2017 Acura NSX
GREG CARLOSS: A few months back we took our first drive in the highly anticipated 2017 Acura NSX, and in our limited seat time we came away impressed with how it performed on the track and on the smooth flat highways of California. But truthfully since it is an everyday supercar, we were still curious about how it would do in day to day driving specifically on the winding congested roads of our home state of Maryland.
PATRICK LUCAS: So Acura sent us this NSX to satisfy our curiosity so let’s hop in and go for a quick spin east coast style.
PATRICK LUCAS: Alright here we are behind the wheel, finally and the first thing I noticed right away is seat comfort, they’re way more comfortable than I thought they were going to be.
GREG CARLOSS: Yeah absolutely, they’re still supercar spec, they’re narrow slightly aggressive bolstering and the cushioning is really nice soaks up a lot of bumps, which brings me to the suspension and in its most compliant setting it handles it pretty well.
GREG CARLOSS: And if you want to go into more aggressive settings pop it on up to Sport Plus mode then you’re pretty much at a race spec, I mean you feel everything.
PATRICK LUCAS: So as we’re winding our way through these tight really slow speed turns, I’m not noticing the 9-speed transmission at all the shifts aren’t really that aggressive.
GREG CARLOSS: So the NSX uses a similar system to the RLX Sport Hybrid, where you have 2 electric motors, each one dedicated to a specific front wheel. The rear wheels are powered by that 3.5 liter twin turbo V-6 plus a third electric motor all told outputting 573 horsepower.
PATRICK LUCAS: Alright, so here we are on the city portion of the drive, which means lots of red lights, lots of stop and go, lots of transitioning between battery power and the engine, and I’m not really feeling a jarring jolt, which is a good thing.

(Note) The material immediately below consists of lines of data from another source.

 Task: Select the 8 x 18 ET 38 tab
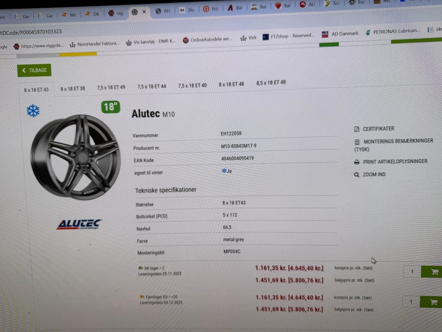click(x=73, y=89)
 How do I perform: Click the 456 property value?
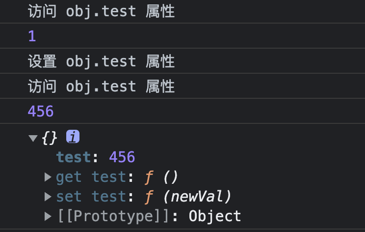click(x=122, y=157)
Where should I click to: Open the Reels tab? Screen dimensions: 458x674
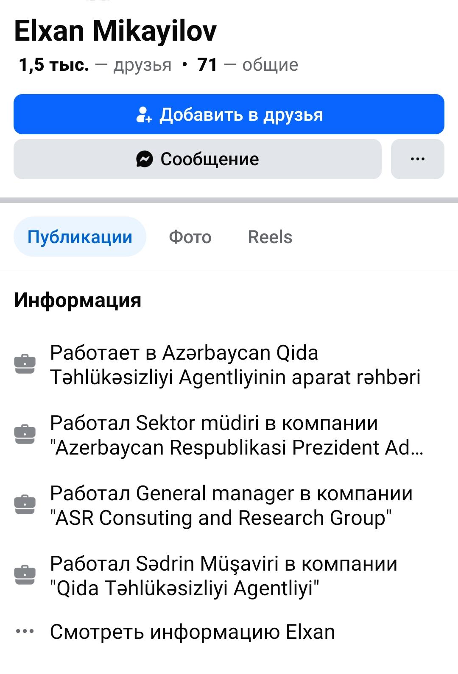270,237

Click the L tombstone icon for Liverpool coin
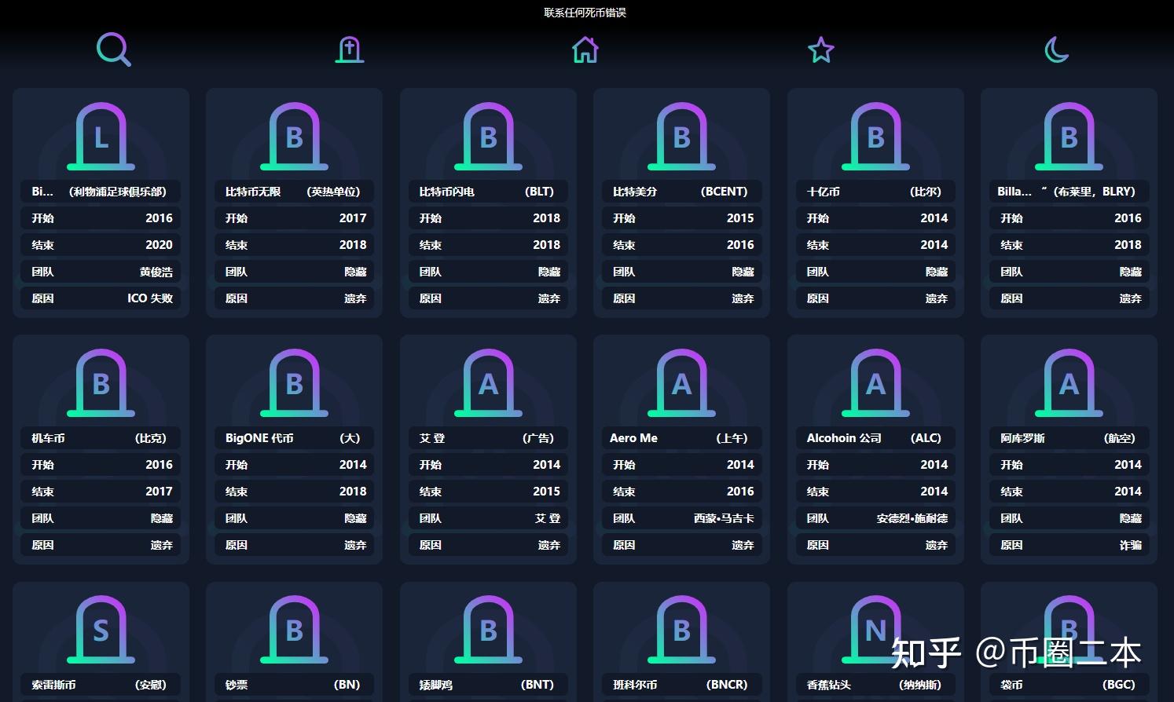101,137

GREG CARLOSS: No, yeah the actual physical change momentum isn’t bad at all, and the only indication that you’re switching modes is when the engine fires up behind you, which is actually a pretty cool noise and that’s what you want to hear in a super car, which brings me to whether or not this is the choice for a car enthusiast. This car is very very easy to drive, and it really can be a daily driver but is it something a real true car enthusiast would want. I just don’t think there’s enough here. I don’t think it’s hard core enough to really be considered that enthusiast’s supercar.
PATRICK LUCAS: I agree, to some point. If you’re the average guy who just happens to have a lot of money to spend this would probably be one of my top choices. It’s not too much power, its plenty, it’s a lot, but it’s not overly aggressive, you can drive it every day, and hey if you want to hit the track every once and a while or impress people, you can certainly do it in this one.
GREG CARLOSS: So let’s also compare it to some other cars that may be in its segment if it really has an actual segment. I’ll throw out the Audi R8, I would say the BMW i8, and the Nissan GTR, similar pricing, fairly similar power, how do you compare this one to those?
PATRICK LUCAS: Well, this one is a lot more technologically advanced I think. There certainly are a lot more computerized goings on in all of those the R8, the GTR, especially the i8, but this just feels to me, the NSX just feels to me like the next step of what a super car in 5..10 years is gonna be.
GREG CARLOSS: Yeah, and I think if you were going to cross shop this one between a BMW i8, they both use similar systems in that aspect, they use hybrid power, but this one does offer more performance than the i8, and I don’t really think you could call the i8 a supercar, this one you can definitely call a supercar but it just so happens you can drive it every day.